Take the whole listing and reproduce it exactly, pictures excepted.

PROVIDED DATA:
────────

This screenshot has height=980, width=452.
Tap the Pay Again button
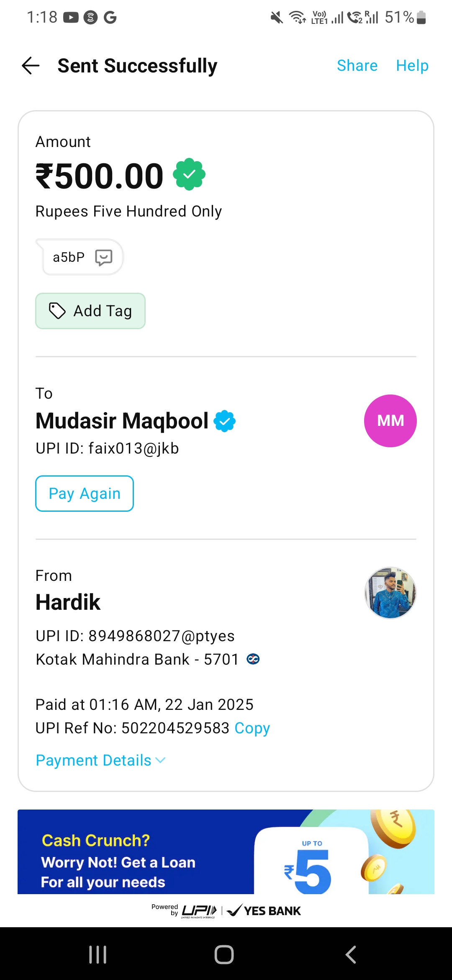(x=85, y=493)
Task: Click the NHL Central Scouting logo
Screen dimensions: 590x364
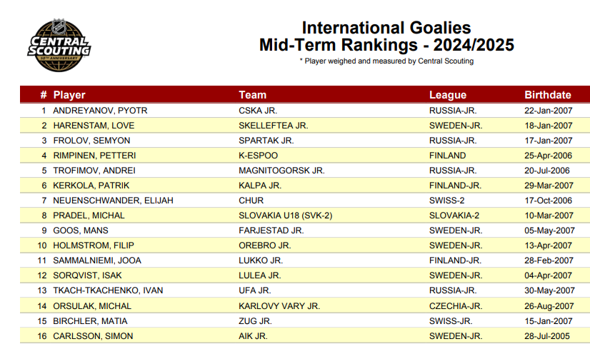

────────

EXPECTED ANSWER:
This screenshot has height=980, width=452.
Tap the Pay Again button
(x=85, y=493)
Task: Click the NHL Central Scouting logo
Screen dimensions: 590x364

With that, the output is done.